Task item
Only one stretch of the listing below is wanted. Give it again exactly, from the line with "Screen dimensions: 1100x564" through the line with "You are a computer-use agent. Viewport: 433px".

····················

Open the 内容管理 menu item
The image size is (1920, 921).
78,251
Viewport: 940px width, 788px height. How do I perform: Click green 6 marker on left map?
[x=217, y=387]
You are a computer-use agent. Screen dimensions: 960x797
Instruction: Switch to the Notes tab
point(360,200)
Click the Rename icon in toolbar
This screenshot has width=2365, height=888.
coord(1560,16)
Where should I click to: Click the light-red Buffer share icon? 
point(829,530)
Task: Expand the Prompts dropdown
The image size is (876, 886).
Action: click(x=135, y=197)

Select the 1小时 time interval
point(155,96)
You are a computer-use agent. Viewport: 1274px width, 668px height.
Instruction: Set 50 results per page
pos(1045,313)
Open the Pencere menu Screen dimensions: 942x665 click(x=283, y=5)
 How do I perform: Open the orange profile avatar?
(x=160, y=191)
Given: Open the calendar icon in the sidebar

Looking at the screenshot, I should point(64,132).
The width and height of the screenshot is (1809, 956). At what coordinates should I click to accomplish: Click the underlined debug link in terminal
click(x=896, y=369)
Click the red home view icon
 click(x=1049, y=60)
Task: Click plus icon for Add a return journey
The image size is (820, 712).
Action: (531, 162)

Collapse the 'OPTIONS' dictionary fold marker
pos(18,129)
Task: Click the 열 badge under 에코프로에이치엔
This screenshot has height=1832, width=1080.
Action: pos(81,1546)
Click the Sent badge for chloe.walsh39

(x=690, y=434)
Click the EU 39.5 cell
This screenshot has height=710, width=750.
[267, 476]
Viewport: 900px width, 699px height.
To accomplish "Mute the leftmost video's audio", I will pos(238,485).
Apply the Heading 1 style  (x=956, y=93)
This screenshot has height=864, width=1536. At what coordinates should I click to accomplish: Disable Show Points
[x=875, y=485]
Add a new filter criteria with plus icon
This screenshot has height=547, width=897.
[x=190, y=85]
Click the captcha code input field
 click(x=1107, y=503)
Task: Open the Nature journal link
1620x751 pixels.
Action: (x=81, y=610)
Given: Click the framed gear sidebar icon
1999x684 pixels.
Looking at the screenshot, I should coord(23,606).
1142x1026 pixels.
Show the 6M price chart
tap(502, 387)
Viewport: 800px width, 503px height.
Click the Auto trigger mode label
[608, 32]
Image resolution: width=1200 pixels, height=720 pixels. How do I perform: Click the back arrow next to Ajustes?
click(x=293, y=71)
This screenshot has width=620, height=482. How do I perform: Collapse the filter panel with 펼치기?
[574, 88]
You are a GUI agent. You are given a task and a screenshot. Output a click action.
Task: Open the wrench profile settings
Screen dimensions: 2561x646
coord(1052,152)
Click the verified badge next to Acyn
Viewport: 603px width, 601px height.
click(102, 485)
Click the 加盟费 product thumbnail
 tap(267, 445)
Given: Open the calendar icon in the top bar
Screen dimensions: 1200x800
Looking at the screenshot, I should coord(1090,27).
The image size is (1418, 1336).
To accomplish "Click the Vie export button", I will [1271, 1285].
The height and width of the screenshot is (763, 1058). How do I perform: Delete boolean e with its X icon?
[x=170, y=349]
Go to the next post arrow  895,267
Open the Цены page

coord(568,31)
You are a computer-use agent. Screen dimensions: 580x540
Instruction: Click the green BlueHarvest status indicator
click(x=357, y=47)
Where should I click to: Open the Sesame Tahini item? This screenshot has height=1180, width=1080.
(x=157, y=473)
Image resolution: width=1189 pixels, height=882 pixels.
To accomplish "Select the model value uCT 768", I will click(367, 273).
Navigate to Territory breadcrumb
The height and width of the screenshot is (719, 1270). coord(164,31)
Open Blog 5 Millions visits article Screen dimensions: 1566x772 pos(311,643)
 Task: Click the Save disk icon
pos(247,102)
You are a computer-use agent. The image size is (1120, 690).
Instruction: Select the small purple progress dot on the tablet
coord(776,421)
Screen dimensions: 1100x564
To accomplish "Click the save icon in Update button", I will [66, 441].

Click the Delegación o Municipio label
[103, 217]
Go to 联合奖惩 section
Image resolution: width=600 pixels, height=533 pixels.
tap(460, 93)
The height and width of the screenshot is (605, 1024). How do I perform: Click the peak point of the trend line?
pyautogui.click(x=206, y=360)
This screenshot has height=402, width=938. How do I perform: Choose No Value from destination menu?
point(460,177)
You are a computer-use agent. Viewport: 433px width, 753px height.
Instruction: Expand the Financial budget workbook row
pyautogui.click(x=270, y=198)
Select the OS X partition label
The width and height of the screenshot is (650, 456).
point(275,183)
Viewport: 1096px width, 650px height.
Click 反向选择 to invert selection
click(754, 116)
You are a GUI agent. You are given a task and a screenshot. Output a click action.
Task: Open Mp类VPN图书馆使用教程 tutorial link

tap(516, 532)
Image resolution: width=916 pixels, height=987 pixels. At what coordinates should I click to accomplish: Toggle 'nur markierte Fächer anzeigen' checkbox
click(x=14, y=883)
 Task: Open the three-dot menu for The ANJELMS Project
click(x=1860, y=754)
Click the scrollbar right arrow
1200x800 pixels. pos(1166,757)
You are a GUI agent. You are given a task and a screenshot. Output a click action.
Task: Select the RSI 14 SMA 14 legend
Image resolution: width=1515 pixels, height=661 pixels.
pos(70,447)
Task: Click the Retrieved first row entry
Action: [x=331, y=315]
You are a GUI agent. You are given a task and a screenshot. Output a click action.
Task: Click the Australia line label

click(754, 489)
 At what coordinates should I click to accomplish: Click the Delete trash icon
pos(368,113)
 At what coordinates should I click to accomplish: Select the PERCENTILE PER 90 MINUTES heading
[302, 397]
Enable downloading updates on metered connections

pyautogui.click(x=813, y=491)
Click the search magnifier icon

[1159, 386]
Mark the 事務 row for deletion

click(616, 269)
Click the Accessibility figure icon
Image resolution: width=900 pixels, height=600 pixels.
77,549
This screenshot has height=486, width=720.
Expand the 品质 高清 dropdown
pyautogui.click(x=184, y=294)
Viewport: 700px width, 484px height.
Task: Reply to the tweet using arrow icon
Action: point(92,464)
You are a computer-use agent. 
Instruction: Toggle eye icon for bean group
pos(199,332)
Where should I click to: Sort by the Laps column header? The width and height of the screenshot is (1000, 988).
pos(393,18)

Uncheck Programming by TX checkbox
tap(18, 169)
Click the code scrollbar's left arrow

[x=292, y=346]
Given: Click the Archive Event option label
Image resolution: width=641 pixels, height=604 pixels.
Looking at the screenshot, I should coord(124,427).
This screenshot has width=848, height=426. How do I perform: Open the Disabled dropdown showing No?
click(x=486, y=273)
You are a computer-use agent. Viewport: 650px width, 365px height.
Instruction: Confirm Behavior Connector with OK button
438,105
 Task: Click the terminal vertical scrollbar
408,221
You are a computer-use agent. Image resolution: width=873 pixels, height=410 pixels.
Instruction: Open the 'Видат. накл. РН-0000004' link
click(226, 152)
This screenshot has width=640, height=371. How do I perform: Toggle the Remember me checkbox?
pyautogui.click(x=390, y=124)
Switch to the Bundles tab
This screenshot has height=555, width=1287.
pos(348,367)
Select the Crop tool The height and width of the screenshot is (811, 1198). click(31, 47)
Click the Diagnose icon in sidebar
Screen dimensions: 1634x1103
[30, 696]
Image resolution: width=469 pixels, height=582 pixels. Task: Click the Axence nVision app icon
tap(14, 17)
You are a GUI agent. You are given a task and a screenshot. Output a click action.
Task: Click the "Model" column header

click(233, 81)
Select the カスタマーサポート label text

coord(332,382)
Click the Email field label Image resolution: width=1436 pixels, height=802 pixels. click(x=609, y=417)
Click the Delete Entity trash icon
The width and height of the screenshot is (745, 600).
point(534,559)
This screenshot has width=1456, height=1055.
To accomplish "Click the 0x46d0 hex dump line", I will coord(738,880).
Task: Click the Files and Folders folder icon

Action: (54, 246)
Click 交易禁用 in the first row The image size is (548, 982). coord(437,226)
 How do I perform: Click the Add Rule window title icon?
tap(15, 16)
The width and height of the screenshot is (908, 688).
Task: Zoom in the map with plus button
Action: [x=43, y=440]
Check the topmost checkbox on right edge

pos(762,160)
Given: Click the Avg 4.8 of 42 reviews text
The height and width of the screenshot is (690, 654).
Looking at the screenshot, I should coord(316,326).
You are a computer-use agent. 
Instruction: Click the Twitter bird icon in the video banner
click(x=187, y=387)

····················

Result for this exercise
Screen dimensions: 1100x564
To accomplish "Click the save icon in Update button", I will [66, 441].

Click the Delegación o Municipio label
[103, 217]
Go to 联合奖惩 section
Image resolution: width=600 pixels, height=533 pixels.
tap(460, 93)
The height and width of the screenshot is (605, 1024). How do I perform: Click the peak point of the trend line?
pyautogui.click(x=206, y=360)
This screenshot has height=402, width=938. How do I perform: Choose No Value from destination menu?
point(460,177)
You are a computer-use agent. Viewport: 433px width, 753px height.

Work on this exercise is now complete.